## Reading text
An 8.7% Social Security cost-of-living adjustment for 2023 means beneficiaries received on average $140 per month more starting in January.
Now, new research from Bank of America Institute finds faster spending growth among older generations that receive Social Security income.
For the week ending Feb. 18, individuals born in 1964 or before had household spending that increased between 4% and 6% year over year, versus 2% for all ages, according to Bank of America Institute.
Bank of America Institute is a think tank within Bank of America that uses the firm’s internal proprietary data to evaluate consumer trends. Bank of America serves about 67 million clients, which means it banks about 1 in every 2 households, according to the firm.
Bank of America debit and credit card data showed older generations mostly spent at a similar pace to other generations for most of 2022. Since late November, however, spending growth for older generations exceeded the average, the research found.
Older generations may have raised their spending growth by up to 3 percentage points due to the Social Security cost-of-living adjustment, or COLA, according to Bank of America Institute.

## What to work on
a - Copy out the passage on Social Security and spending between "Now, new research" and "the research found.", inclusive.
b - Answer these questions from the passage on Social Security and spending:
(i) On average, how much more per month did beneficiaries receive starting in January?
(ii) About how many clients does Bank of America serve?
(iii) By up to how many percentage points may the cost-of-living adjustment have raised spending growth among older generations?
c - Continue the passage on Social Security and spending from its final sentence.

## Extracted entries
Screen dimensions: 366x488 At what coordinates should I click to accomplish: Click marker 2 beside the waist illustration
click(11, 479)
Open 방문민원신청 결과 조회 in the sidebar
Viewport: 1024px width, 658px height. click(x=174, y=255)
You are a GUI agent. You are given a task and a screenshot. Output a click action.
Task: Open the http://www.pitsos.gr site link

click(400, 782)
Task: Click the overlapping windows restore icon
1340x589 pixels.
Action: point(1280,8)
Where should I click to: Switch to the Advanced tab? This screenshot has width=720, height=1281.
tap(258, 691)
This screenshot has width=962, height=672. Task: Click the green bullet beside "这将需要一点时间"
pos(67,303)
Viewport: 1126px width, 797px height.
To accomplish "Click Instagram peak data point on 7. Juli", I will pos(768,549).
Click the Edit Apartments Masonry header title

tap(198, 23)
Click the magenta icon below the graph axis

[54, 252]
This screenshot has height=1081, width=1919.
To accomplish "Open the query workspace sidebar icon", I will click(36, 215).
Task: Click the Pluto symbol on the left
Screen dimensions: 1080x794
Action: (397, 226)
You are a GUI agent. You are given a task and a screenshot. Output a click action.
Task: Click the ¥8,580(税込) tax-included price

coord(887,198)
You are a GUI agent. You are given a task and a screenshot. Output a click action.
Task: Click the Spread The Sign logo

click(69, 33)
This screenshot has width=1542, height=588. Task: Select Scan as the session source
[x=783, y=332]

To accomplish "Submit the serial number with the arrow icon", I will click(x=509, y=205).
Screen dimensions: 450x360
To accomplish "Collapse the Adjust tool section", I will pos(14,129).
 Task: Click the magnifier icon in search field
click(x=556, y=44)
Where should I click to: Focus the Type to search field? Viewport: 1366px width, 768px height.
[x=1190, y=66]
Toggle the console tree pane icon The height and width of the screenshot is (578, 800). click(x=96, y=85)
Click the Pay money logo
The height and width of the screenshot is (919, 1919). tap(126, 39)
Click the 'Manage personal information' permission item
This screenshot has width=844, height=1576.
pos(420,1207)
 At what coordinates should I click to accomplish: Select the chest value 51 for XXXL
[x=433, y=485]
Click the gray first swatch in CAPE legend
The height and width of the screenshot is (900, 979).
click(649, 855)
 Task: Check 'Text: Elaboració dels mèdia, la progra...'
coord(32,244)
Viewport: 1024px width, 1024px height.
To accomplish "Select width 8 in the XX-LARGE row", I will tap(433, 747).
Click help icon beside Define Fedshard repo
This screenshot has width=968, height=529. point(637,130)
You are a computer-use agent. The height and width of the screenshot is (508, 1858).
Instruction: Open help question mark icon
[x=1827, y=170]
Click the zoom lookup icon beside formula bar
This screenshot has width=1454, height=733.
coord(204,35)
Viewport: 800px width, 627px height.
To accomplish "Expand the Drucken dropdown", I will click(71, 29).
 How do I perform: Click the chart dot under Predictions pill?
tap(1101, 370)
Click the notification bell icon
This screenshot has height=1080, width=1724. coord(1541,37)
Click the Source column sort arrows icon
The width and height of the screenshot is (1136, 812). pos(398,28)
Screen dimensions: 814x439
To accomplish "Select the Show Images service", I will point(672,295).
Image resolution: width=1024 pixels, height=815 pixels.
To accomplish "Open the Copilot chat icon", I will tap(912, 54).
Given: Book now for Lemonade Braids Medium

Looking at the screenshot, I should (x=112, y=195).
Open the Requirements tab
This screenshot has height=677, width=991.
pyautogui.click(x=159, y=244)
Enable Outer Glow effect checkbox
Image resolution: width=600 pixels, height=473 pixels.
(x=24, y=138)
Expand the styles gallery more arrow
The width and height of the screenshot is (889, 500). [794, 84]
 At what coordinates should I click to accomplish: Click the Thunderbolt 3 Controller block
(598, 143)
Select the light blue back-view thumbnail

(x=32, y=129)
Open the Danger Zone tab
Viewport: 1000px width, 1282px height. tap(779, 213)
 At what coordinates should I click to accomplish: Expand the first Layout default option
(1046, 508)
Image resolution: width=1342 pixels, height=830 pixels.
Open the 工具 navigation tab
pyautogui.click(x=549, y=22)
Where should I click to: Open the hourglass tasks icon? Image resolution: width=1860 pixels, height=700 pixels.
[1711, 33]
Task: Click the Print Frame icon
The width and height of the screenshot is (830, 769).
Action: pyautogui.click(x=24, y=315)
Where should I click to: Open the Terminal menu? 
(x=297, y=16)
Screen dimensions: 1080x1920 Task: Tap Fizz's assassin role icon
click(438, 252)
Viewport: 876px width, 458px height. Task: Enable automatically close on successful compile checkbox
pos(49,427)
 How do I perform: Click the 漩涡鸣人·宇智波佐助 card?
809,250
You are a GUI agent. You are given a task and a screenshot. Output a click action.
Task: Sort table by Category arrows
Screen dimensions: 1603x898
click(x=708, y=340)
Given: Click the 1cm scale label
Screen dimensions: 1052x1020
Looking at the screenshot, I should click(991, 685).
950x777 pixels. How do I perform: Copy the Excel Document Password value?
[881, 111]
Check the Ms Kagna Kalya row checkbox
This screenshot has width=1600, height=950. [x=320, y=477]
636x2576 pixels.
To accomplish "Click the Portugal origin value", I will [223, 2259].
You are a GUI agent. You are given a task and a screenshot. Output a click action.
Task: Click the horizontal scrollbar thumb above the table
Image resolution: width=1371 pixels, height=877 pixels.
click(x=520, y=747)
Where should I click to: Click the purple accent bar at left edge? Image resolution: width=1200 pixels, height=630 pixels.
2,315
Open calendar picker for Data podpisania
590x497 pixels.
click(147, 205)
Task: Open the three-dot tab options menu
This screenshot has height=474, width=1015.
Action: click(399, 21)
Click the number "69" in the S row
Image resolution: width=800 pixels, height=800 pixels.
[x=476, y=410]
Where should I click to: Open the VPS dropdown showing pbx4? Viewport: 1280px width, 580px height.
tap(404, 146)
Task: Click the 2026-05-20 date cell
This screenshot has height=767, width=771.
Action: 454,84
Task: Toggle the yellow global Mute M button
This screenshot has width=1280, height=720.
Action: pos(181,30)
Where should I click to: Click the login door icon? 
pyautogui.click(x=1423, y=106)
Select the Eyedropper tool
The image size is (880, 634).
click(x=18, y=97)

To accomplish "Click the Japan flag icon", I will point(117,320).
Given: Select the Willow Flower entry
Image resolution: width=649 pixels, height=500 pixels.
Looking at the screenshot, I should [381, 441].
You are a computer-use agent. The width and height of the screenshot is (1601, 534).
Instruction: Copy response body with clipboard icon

## Answers below
a -
Now, new research from Bank of America Institute finds faster spending growth among older generations that receive Social Security income.
For the week ending Feb. 18, individuals born in 1964 or before had household spending that increased between 4% and 6% year over year, versus 2% for all ages, according to Bank of America Institute.
Bank of America Institute is a think tank within Bank of America that uses the firm’s internal proprietary data to evaluate consumer trends. Bank of America serves about 67 million clients, which means it banks about 1 in every 2 households, according to the firm.
Bank of America debit and credit card data showed older generations mostly spent at a similar pace to other generations for most of 2022. Since late November, however, spending growth for older generations exceeded the average, the research found.

b -
(i) $140
(ii) About 67 million
(iii) Up to 3 percentage points

c -
The Social Security COLA for 2023 was the highest bump in monthly checks beneficiaries have received in four decades.
About 70 million beneficiaries receive Social Security or Supplemental Security Income payments. Recipients not only include retirees, but also disabled individuals and beneficiaries’ family members.
While the Social Security COLA for this year may help ease beneficiaries budgets, next year’s increase may not be as large.
Here are three key things to know.
1. Inflation has been ‘extremely difficult’ for retirees
While Social Security benefits are adjusted for inflation, there is a lag for when those changes kick in.
While the 2022 COLA adjustment was 5.9%, government inflation data showed costs grew at a faster pace for much of last year. Now, the 8.7% COLA for 2023 is outpacing current inflation, with a 5.8% increase over the past 12 months for the Consumer Price Index for Urban Wage Earners and Clerical Workers, or CPI-W. The Social Security Administration uses the CPI-W to calculate the annual cost-of-living adjustment.
Older generations reduced their spending more during the pandemic compared to other generations, according to Bank of America Institute.
“The average retiree has found living with these high rates of inflation extremely difficult,” said, David Tinsley, senior economist at Bank of America Institute.
Increased costs — for food, rent or utility bills, for example — has been particularly burdensome for low-income and older generation households, Tinsley noted.
“What this cost-of-living increase has done is allowed them some breathing space to move their spending higher,” Tinsley said. “But I don’t think anyone would pretend they aren’t facing quite a lot of pressure still.”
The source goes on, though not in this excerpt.